Whatever else it has accomplished, Mikhail Gorbachev's policy of glasnost has robbed espionage novelists of an easy villain. Refusing to be cowed by the prospect of peace or the lack of a nasty Russkie, however, the resourceful Tom Clancy has found a new outlet for his skill with technology, weaponry and bureaucracy. Like every other public figure, he has declared war on drugs, except that the approach of his characters might be described as "just say nuke."
"Clear and Present Danger" suggests, with occasional credibility, that a sitting president, disgusted with the drug problem and the devastation of drug-related crime, approves a complex series of covert actions at the Colombian cartels. That it is an election year and he is behind in the polls inspires him with a little more courage than we have come to expect from his office, but the president makes sure that the unprecedented and illegal actions carry "plausible deniability," i.e., the inability to be proved.The motivating force behind the actions is the national security adviser, who directs a series of operations against the Cartel, a federation of drug lords that processes, smuggles and distributes cocaine. A specially trained force of elite light infantry is infiltrated into the jungles of Colombia to find the Cartel's secret airfields and attack its small, mobile "factories." Air Force jets intercept the smugglers' planes, forcing some to land and shooting down others.

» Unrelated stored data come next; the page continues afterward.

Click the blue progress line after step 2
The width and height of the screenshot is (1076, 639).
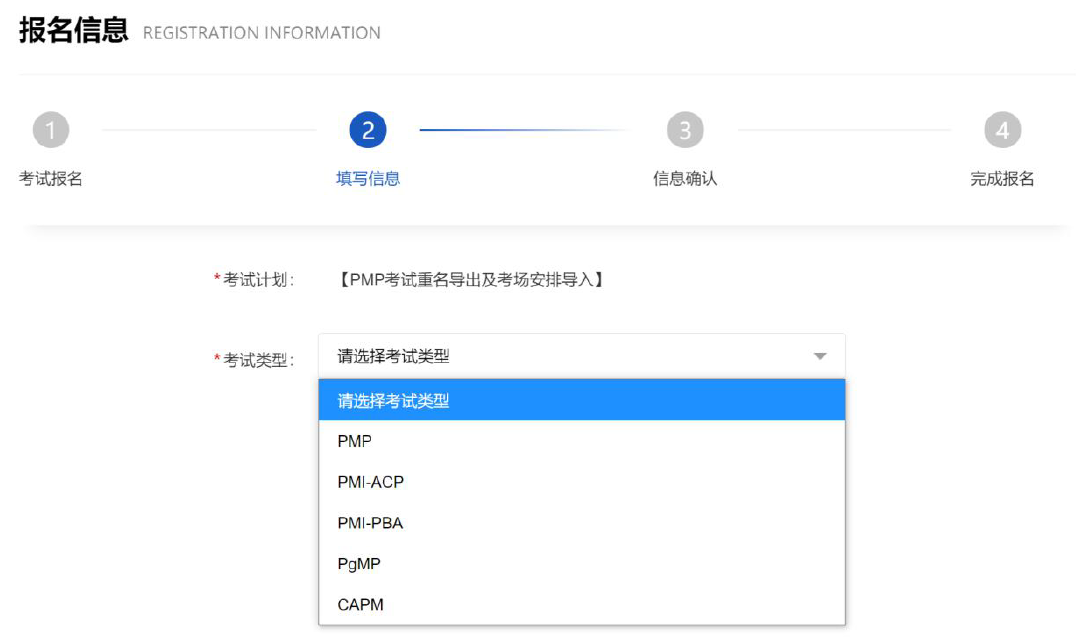coord(520,130)
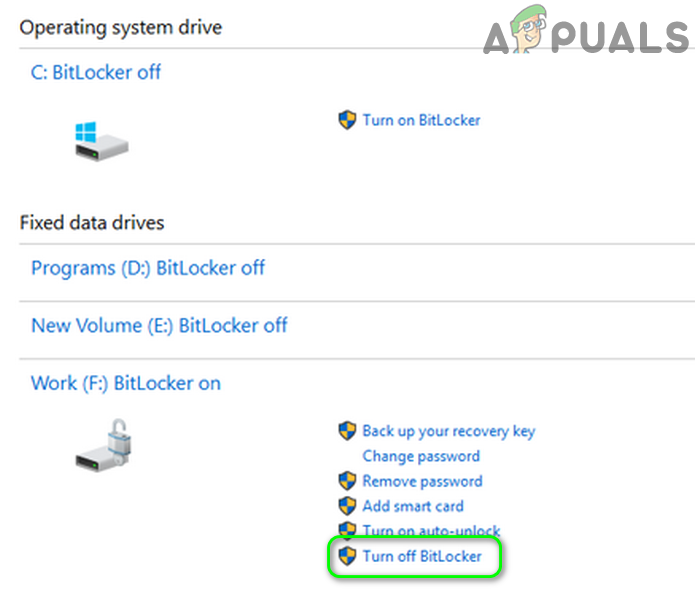Image resolution: width=695 pixels, height=590 pixels.
Task: Expand New Volume (E:) BitLocker off drive
Action: click(x=159, y=325)
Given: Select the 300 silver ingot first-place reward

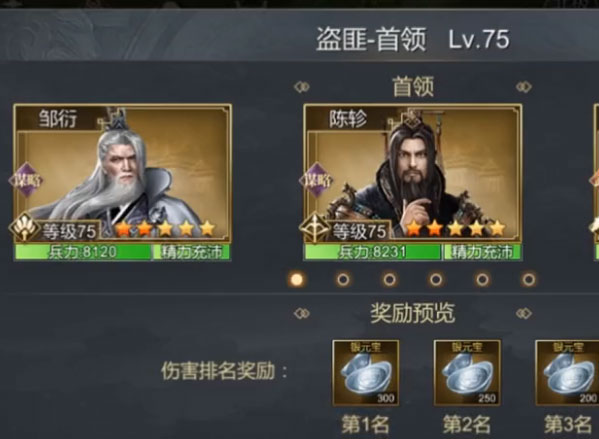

All of that, of course, amounts to an armed invasion of a friendly foreign country, not the sort of thing that any president would approve. When a carrier-based airplane drops a smart bomb right in the middle of a meeting of some of the Cartel's top honchos, killing a number of women and children, everyone starts to experience unease about what had seemed a brilliant plan. The national security adviser, who turns out to be the villain, decides to pull the plug on the whole operation. He leaves the infantry to be killed in the South American jungle but preserves the president's Teflon.
The novel takes an extremely long time to reach its quite exciting climax and, for a thriller, moves at a decidedly unthrilling pace. Clancy orchestrates a great number of stories and characters, constantly shifting from one to another so that the various narrative lines will converge simultaneously. This method works best in the last 100 pages of this very long novel, when all the major characters gather from many different points in a desperate attempt to salvage the operation and rescue the soldiers whom their government has betrayed and abandoned.
Clancy demonstrates his usual expertise with contemporary technology, military methods and nomenclature, and the operations of government, all of it conveyed in the pedantic tone of the privileged insider. He tells us what the Oval Office looks like; how to fly a giant, troop-carrying helicopter; how to operate a silenced submachine gun; how to establish a defense position against infantry attack; what a state-of-the-art smart bomb looks like, and so forth. The book is so crammed with abbreviations, initials and acronyms that it sometimes resembles an instruction manual rather than a work of fiction.
As with most writers of the "techno-thriller," Clancy is better with machinery than with those people, all of whom seem cut from the same sheet of thin, shiny, durable cardboard. The author now and then attempts something that he apparently believes is philosophical introspection about his subjects, but it is about as profound as his astonishingly shallow inquiry into the complicated problem of cocaine in the United States.